Dictionary entry details
Sense 1
Meaning:
A large beer glass
Classified under:
Nouns denoting man-made objects
Hypernyms ("schooner" is a kind of...):
drinking glass; glass (a container made of glass for holding liquids while drinking)
Sense 2
Meaning:
Sailing vessel used in former times
Classified under:
Nouns denoting man-made objects
Hypernyms ("schooner" is a kind of...):
sailing ship; sailing vessel (a vessel that is powered by the wind; often having several masts)

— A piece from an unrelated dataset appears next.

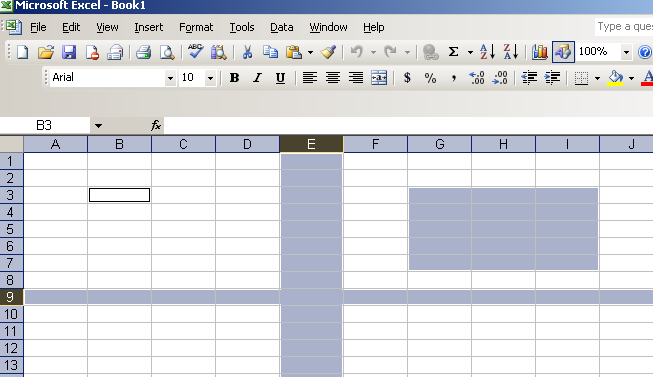Screen dimensions: 653x377
Task: Apply the yellow Fill Color bucket
Action: [616, 78]
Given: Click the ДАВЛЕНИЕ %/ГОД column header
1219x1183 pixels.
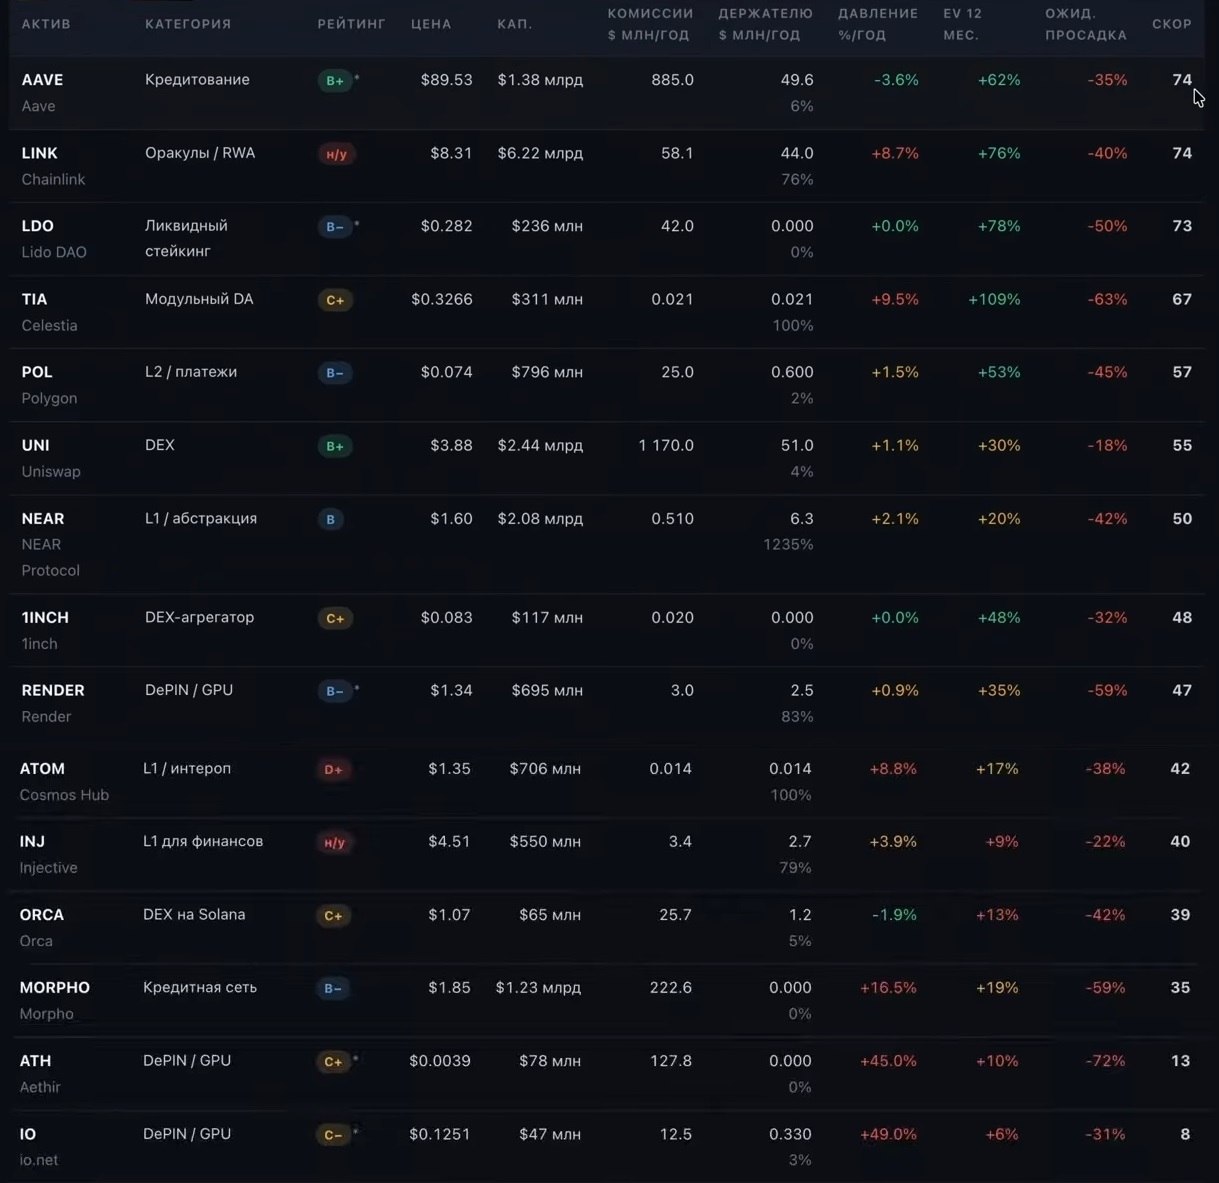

Hyponyms (each of the following is a kind of "schooner"):
sharpshooter (a fast schooner once used by New England fisherman for illegal fishing in Canadian waters)
Context examples
And you hear that fellow with a frog in his throat—a steam schooner as near as I can judge, crawlin’ in from the Heads against the tide.
(The Sea-Wolf, by Jack London)
I was on the summit of one swell when the schooner came stooping over the next.
(Treasure Island, by Robert Louis Stevenson)
The grass-walled castle and the white, coppered schooner were very near to him.
(Martin Eden, by Jack London)
It turns out that the schooner is a Russian from Varna, and is called the Demeter.
(Dracula, by Bram Stoker)
"There was rumor that they went to the South Seas—were lost on a trading schooner in a typhoon, or something like that."
(Love of Life and Other Stories, by Jack London)
When we were watching Massena, off Genoa, we got a matter of seventy schooners, brigs, and tartans, with wine, food, and powder.
(Rodney Stone, by Sir Arthur Conan Doyle)
A schooner, from Spain or Portugal, laden with fruit and wine.
(David Copperfield, by Charles Dickens)
Having taken the pirate captain prisoner, sailed slap over the schooner, whose decks were piled high with dead and whose lee scuppers ran blood, for the order had been 'Cutlasses, and die hard!' 'Bosun's mate, take a bight of the flying-jib sheet, and start this villain if he doesn't confess his sins double quick,' said the British captain.
(Little Women, by Louisa May Alcott)
Mr. Trelawney had taken up his residence at an inn far down the docks to superintend the work upon the schooner.
(Treasure Island, by Robert Louis Stevenson)
I was Hump, cabin-boy on the schooner Ghost.